Jetzt hat er sie rausgelassen, die letzte Wahrheit über den Kapitalismus, der Kanzler Schröder: "Kein anderes System hat den Menschen mehr Freiheit, mehr Sicherheit und mehr Wohlstand bieten können" (SPD-Kongress zur Marktwirtschaft).

Natürlich stammt diese kühne These noch aus der zweigeteilten Welt, als es noch das scheinbar sozialistische und das wirklich kapitalistische Lager gab. Irgendjemand sollte dem "Modernisierer" Schröder mal erzählen, dass diese Zeit sei 15 Jahren passé ist. Egal, wir wollen ihn beim Wort nehmen. Korea bezeichnet sich noch als sozialistisch und Kuba und die VR China auch. Man muss nicht in die chinesischen Sonderwirtschaftszonen gehen, um heraus zu finden, dass der alte, scharfe Manchesterkapitalismus heute seine Heimat in China hat. In Korea gibt es ohne Zweifel eine Diktatur, was sie mit Sozialismus zu tun hat, weiss wahrscheinlich nicht mal Kim Il Jong. In Kuba ist zu besichtigen, was dabei heraus kommen kann, wenn die USA den Wunsch kleinerer Staaten nach Freiheit ignoriert.

Besonders frei ist das kapitalistische Russland, das kapitalistische Pakistan, das kapitalistische Ägypten und andere arabische Kapitalismen. Und so richtig superfrei ist der ebenfalls kapitale Sudan und andere afrikanische Böcke. Selbst solche "Schurkenstaaten" wie der Iran oder Syrien sind, trotz staatlicher Kerne, kapitalistische Länder. Die Zeit, die nach 9/11-USA auf ihre Freiheit zu untersuchen bleibt kaum, von religiöser Toleranz und Einhaltung des Völkerrechtes, was schon zur "Freiheit" gehören möchte, ist besser nicht die Rede.

Vielleicht kann man von einem Rechtsanwalt aus Hannover kein historisches Bewusstsein verlangen, von einem Kanzler werden gewisse Geschichtskenntnisse erwartet: Die letzten Westeuropäischen Diktaturen, Spanien und Portugal, wandelten sich erst Mitte der 70er Jahre. Keineswegs wurden die Schurken an der Spitze dieser kapitalistischen Staaten von ihren Nato-Partner verjagt, das musste die Bevölkerung schon selbst erledigen. Auch Hitler stand keinem sozialistischen Staat vor, die Zwangsarbeiter verreckten in sehr privaten Betrieben und das Zyklon B zur Ermordung der europäischen Juden wurde in einer Aktiengesellschaft hergestellt. Soweit zum Junktim "Freiheit und Kapitalismus."
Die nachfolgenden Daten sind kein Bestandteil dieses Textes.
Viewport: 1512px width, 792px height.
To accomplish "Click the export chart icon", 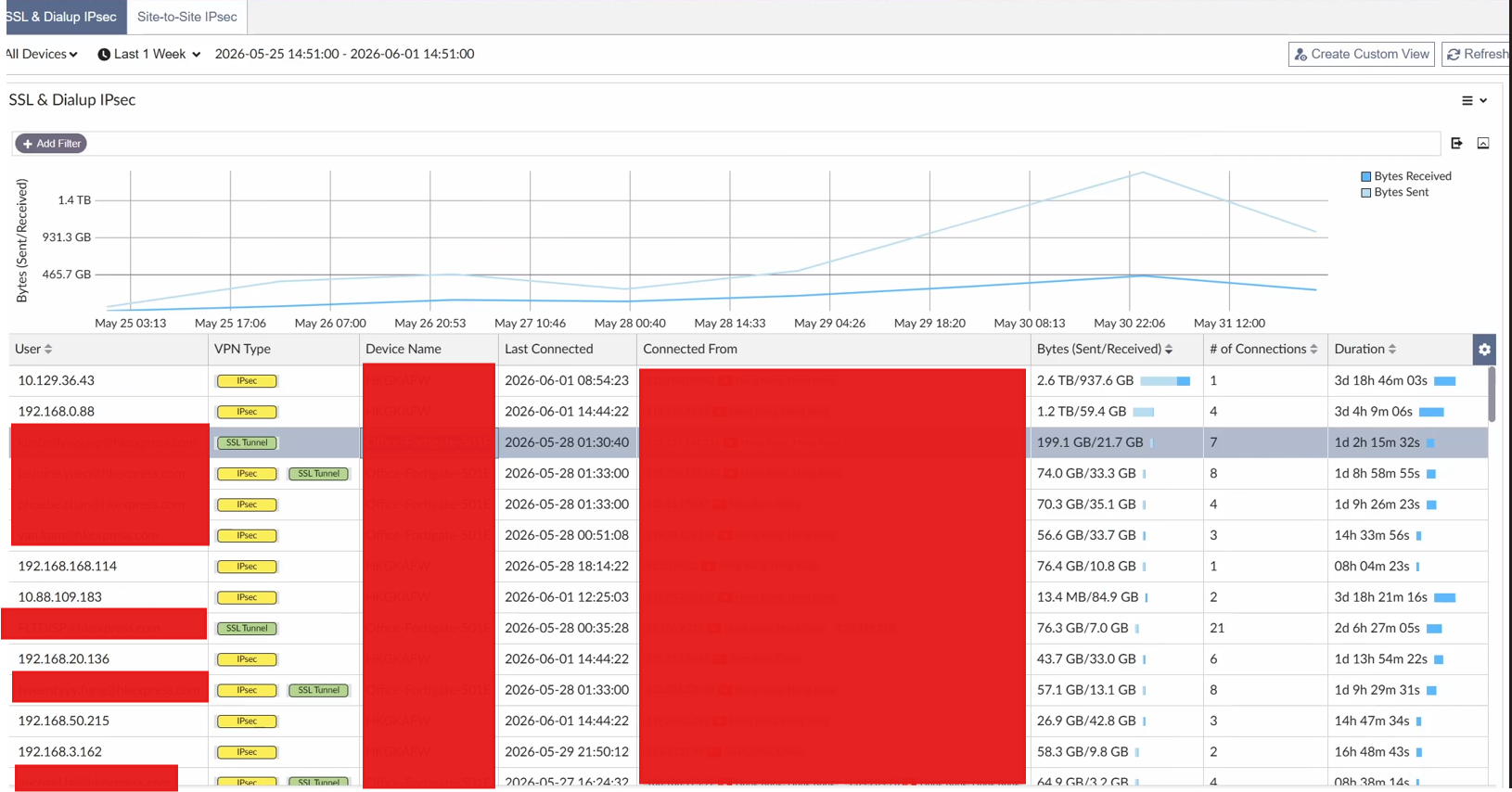I will (x=1456, y=143).
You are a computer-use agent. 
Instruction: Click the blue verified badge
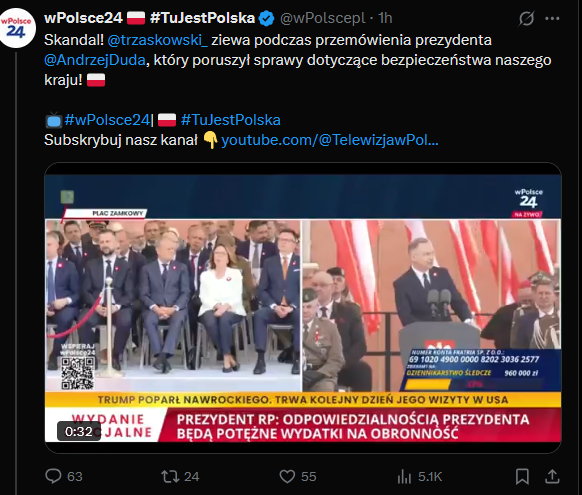tap(267, 18)
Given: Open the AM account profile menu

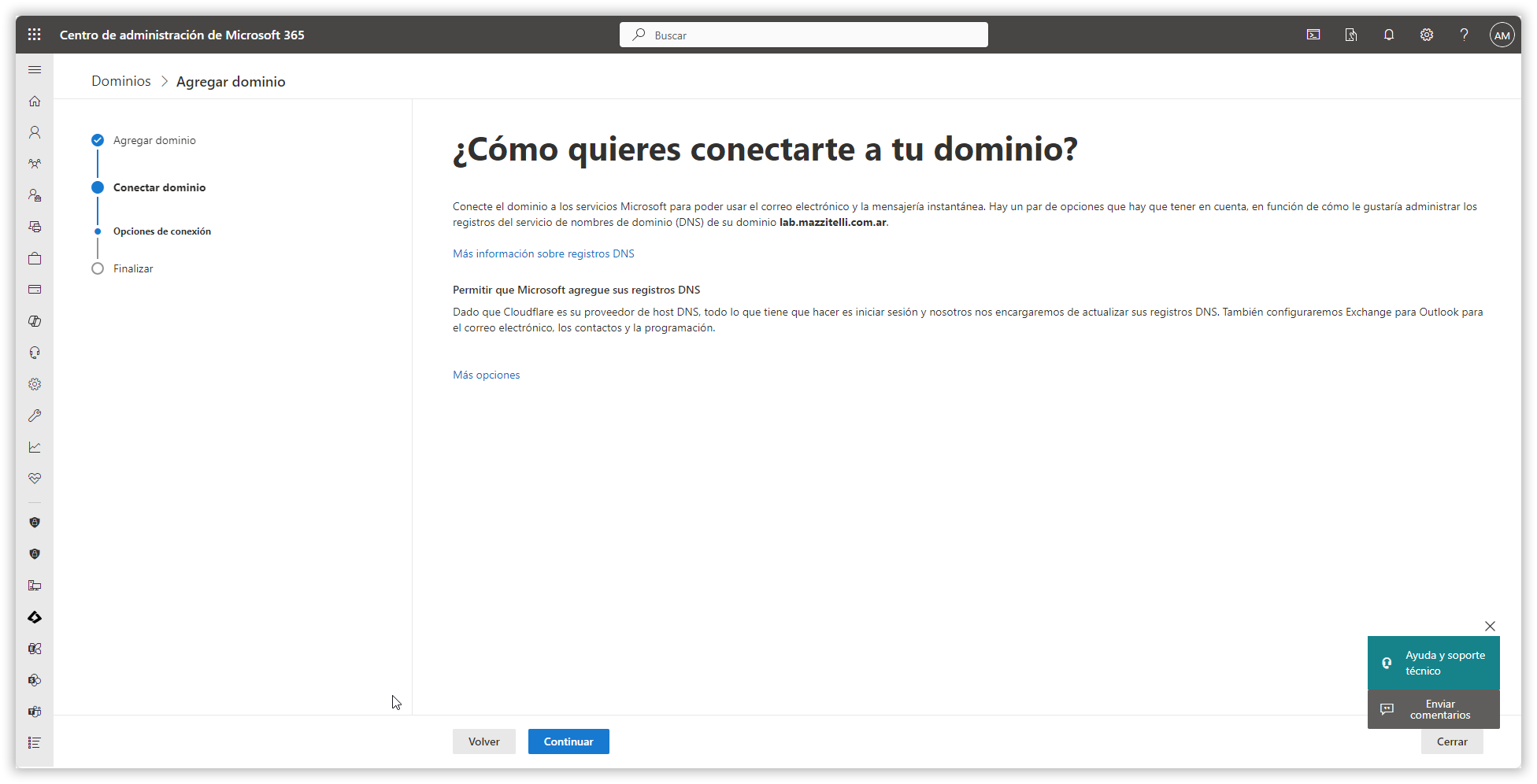Looking at the screenshot, I should point(1502,35).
Die Freiheit hat viele Seiten, Johannes Gottfried Seume zum Beispiel, meinte: Wo keine Gerechtigkeit ist, ist keine Freiheit..." Zwar ist Seume schon lange tot, aber weil der Kanzler es vor Jahren mal mit der sozialen Gerechtigkeit hatte, gewinnt der Schriftsteller an Aktualität. Und wenn jetzt noch diese Gerechtigkeitslatte als Maßstab für Freiheit angelegt werden würde, dann bliebe von Freiheit im Kapitalismus nicht viel übrig.

Gerhard Schröder, der als Juso mit der "Stamokap"-Fraktion verbandelt war, jener Gruppe in der SPD, die glaubte der staatsmonopolistische Kapitalismus sei ziemlich ungut, hat in seiner Amtszeit immerhin kräftig zum Abbau des Staates beigetragen. Zugunsten privater Unternehmen. Nun sollte man niemandem vorwerfen, dass er in seiner Jugend mutiger war als im Alter. Vielleicht ist Schröder einfach nur reifer geworden, altersweise: Denn Kapitalismus ist Freiheit. Und Schröder ist in der nächsten Legislaturperiode noch Kanzler.